• _EXERCISE DESCRIPTION_:
Each entry that appears below should be restated word for word.

Top of LISTED RECORDS

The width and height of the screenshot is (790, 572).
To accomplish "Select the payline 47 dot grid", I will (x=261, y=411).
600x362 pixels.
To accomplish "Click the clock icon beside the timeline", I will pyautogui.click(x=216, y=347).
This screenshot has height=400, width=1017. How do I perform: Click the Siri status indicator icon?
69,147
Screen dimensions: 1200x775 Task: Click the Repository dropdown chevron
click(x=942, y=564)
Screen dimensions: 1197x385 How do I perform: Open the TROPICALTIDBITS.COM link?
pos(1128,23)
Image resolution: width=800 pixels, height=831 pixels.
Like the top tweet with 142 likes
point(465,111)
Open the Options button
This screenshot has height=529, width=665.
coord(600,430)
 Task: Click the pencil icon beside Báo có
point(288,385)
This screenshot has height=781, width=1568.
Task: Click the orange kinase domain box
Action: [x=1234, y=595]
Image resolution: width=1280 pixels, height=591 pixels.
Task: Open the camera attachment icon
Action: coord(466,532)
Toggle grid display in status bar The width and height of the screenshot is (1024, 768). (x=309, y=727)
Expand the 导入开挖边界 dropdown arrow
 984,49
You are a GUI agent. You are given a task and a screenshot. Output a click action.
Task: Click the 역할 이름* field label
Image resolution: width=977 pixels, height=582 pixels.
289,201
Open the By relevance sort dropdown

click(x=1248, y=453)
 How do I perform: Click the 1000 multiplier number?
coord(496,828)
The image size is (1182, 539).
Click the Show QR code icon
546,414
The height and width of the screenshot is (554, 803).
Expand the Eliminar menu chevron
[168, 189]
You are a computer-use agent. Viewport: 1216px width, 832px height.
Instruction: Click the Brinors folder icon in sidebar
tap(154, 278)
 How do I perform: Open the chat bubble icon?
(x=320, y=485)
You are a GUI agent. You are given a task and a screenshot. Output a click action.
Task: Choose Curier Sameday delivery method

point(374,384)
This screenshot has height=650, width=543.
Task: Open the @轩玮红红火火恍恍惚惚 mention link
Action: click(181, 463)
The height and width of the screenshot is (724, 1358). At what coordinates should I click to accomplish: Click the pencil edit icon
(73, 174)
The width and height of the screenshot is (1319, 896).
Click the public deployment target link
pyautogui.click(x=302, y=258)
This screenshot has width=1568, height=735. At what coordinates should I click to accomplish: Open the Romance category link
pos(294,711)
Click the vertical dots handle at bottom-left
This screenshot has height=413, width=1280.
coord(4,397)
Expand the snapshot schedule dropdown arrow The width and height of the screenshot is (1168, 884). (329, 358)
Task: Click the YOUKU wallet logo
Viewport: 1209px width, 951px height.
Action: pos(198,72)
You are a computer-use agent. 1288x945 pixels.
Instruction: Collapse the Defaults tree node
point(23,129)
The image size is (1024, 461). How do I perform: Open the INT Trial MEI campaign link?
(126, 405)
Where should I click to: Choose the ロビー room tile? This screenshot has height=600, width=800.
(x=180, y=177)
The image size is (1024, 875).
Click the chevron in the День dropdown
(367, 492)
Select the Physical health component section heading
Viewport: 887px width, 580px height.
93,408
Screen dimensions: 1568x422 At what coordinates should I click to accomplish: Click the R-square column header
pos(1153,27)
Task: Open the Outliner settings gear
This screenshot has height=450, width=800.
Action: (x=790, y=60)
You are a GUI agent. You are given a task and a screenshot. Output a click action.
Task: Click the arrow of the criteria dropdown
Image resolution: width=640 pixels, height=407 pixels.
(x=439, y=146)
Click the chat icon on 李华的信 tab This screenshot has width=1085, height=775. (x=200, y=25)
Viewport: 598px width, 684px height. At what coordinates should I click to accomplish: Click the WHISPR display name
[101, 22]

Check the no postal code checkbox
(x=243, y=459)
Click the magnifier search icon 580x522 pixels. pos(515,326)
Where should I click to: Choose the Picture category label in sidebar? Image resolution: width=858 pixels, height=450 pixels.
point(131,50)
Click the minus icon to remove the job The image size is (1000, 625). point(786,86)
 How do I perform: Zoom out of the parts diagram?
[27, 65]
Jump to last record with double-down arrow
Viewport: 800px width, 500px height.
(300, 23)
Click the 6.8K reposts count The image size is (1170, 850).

Bottom of LISTED RECORDS

• _SOLUTION TO THE EXERCISE_:
The width and height of the screenshot is (790, 572).
To accomplish "Select the payline 47 dot grid", I will (x=261, y=411).
600x362 pixels.
To accomplish "Click the clock icon beside the timeline", I will pyautogui.click(x=216, y=347).
This screenshot has height=400, width=1017. How do I perform: Click the Siri status indicator icon?
69,147
Screen dimensions: 1200x775 Task: Click the Repository dropdown chevron
click(x=942, y=564)
Screen dimensions: 1197x385 How do I perform: Open the TROPICALTIDBITS.COM link?
pos(1128,23)
Image resolution: width=800 pixels, height=831 pixels.
Like the top tweet with 142 likes
point(465,111)
Open the Options button
This screenshot has height=529, width=665.
coord(600,430)
 Task: Click the pencil icon beside Báo có
point(288,385)
This screenshot has height=781, width=1568.
Task: Click the orange kinase domain box
Action: [x=1234, y=595]
Image resolution: width=1280 pixels, height=591 pixels.
Task: Open the camera attachment icon
Action: coord(466,532)
Toggle grid display in status bar The width and height of the screenshot is (1024, 768). (x=309, y=727)
Expand the 导入开挖边界 dropdown arrow
 984,49
You are a GUI agent. You are given a task and a screenshot. Output a click action.
Task: Click the 역할 이름* field label
Image resolution: width=977 pixels, height=582 pixels.
289,201
Open the By relevance sort dropdown

click(x=1248, y=453)
 How do I perform: Click the 1000 multiplier number?
coord(496,828)
The image size is (1182, 539).
Click the Show QR code icon
546,414
The height and width of the screenshot is (554, 803).
Expand the Eliminar menu chevron
[168, 189]
You are a computer-use agent. Viewport: 1216px width, 832px height.
Instruction: Click the Brinors folder icon in sidebar
tap(154, 278)
 How do I perform: Open the chat bubble icon?
(x=320, y=485)
You are a GUI agent. You are given a task and a screenshot. Output a click action.
Task: Choose Curier Sameday delivery method

point(374,384)
This screenshot has height=650, width=543.
Task: Open the @轩玮红红火火恍恍惚惚 mention link
Action: click(181, 463)
The height and width of the screenshot is (724, 1358). At what coordinates should I click to accomplish: Click the pencil edit icon
(73, 174)
The width and height of the screenshot is (1319, 896).
Click the public deployment target link
pyautogui.click(x=302, y=258)
This screenshot has width=1568, height=735. At what coordinates should I click to accomplish: Open the Romance category link
pos(294,711)
Click the vertical dots handle at bottom-left
This screenshot has height=413, width=1280.
coord(4,397)
Expand the snapshot schedule dropdown arrow The width and height of the screenshot is (1168, 884). (329, 358)
Task: Click the YOUKU wallet logo
Viewport: 1209px width, 951px height.
Action: pos(198,72)
You are a computer-use agent. 1288x945 pixels.
Instruction: Collapse the Defaults tree node
point(23,129)
The image size is (1024, 461). How do I perform: Open the INT Trial MEI campaign link?
(126, 405)
Where should I click to: Choose the ロビー room tile? This screenshot has height=600, width=800.
(x=180, y=177)
The image size is (1024, 875).
Click the chevron in the День dropdown
(367, 492)
Select the Physical health component section heading
Viewport: 887px width, 580px height.
93,408
Screen dimensions: 1568x422 At what coordinates should I click to accomplish: Click the R-square column header
pos(1153,27)
Task: Open the Outliner settings gear
This screenshot has height=450, width=800.
Action: (x=790, y=60)
You are a GUI agent. You are given a task and a screenshot. Output a click action.
Task: Click the arrow of the criteria dropdown
Image resolution: width=640 pixels, height=407 pixels.
(x=439, y=146)
Click the chat icon on 李华的信 tab This screenshot has width=1085, height=775. (x=200, y=25)
Viewport: 598px width, 684px height. At what coordinates should I click to accomplish: Click the WHISPR display name
[101, 22]

Check the no postal code checkbox
(x=243, y=459)
Click the magnifier search icon 580x522 pixels. pos(515,326)
Where should I click to: Choose the Picture category label in sidebar? Image resolution: width=858 pixels, height=450 pixels.
point(131,50)
Click the minus icon to remove the job The image size is (1000, 625). point(786,86)
 How do I perform: Zoom out of the parts diagram?
[27, 65]
Jump to last record with double-down arrow
Viewport: 800px width, 500px height.
(300, 23)
Click the 6.8K reposts count The image size is (1170, 850).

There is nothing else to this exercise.